EXERCISE DETAILS -> Reproduce every line of the listing below, beginning with the line that contains "Click the tallest" and continuing down through the line that contains "tap(1574, 138)", both of those lines included.

AVAILABLE RECORDS ->
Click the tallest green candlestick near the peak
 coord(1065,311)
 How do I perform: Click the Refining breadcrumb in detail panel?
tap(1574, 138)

==

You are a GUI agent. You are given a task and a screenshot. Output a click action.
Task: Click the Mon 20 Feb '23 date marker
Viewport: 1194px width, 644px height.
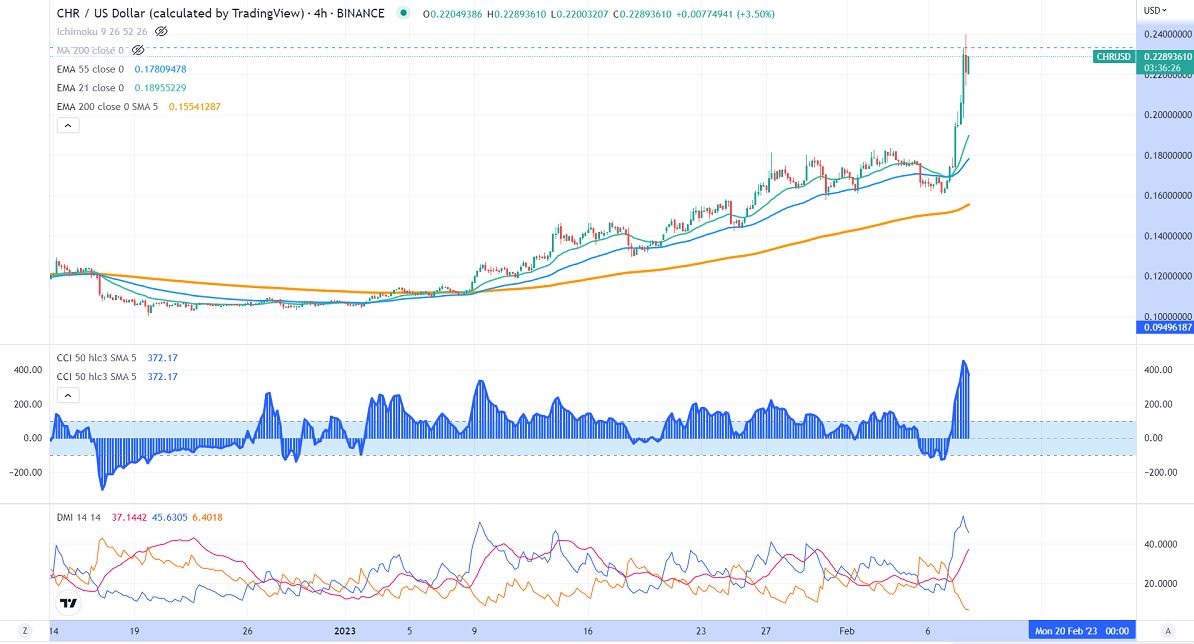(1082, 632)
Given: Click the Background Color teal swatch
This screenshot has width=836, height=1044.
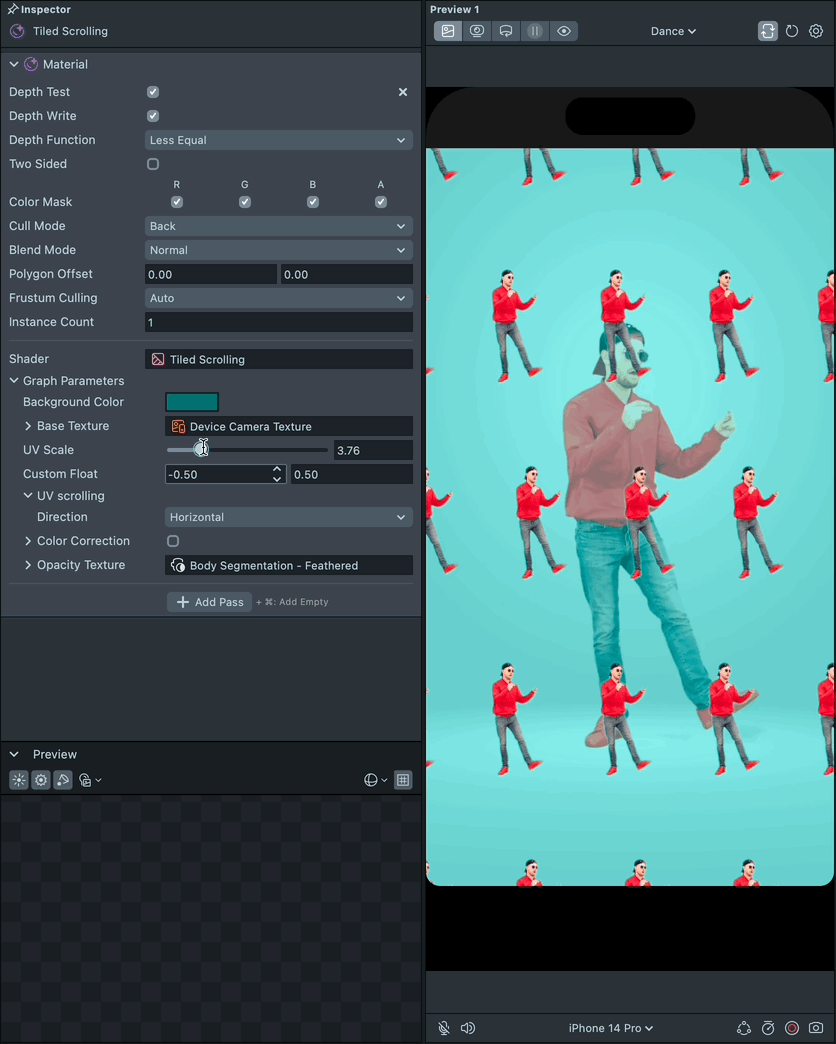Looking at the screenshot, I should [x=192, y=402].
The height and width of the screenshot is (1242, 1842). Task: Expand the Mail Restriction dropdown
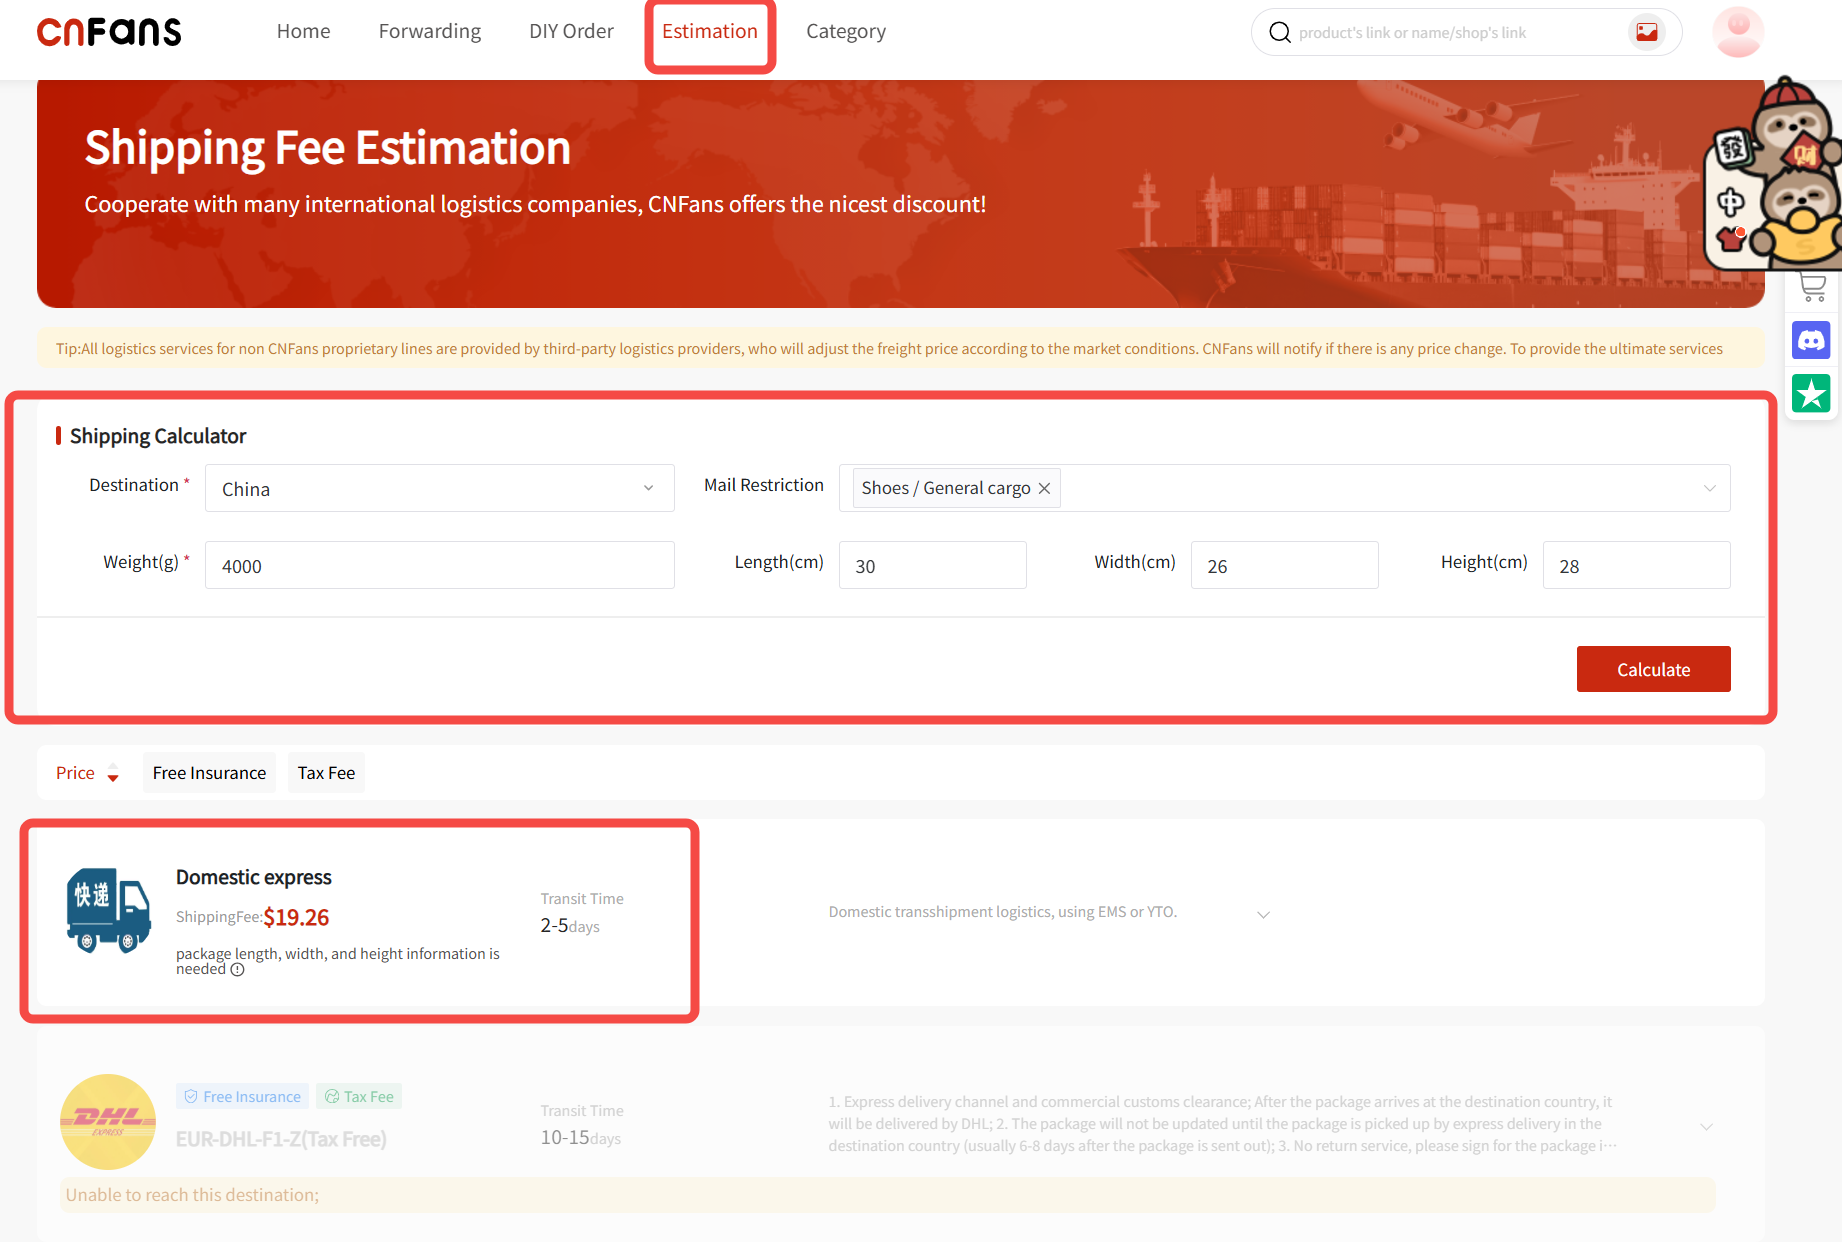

COMPLETE ANSWER ->
Click the tallest green candlestick near the peak
 coord(1065,311)
 How do I perform: Click the Refining breadcrumb in detail panel?
tap(1574, 138)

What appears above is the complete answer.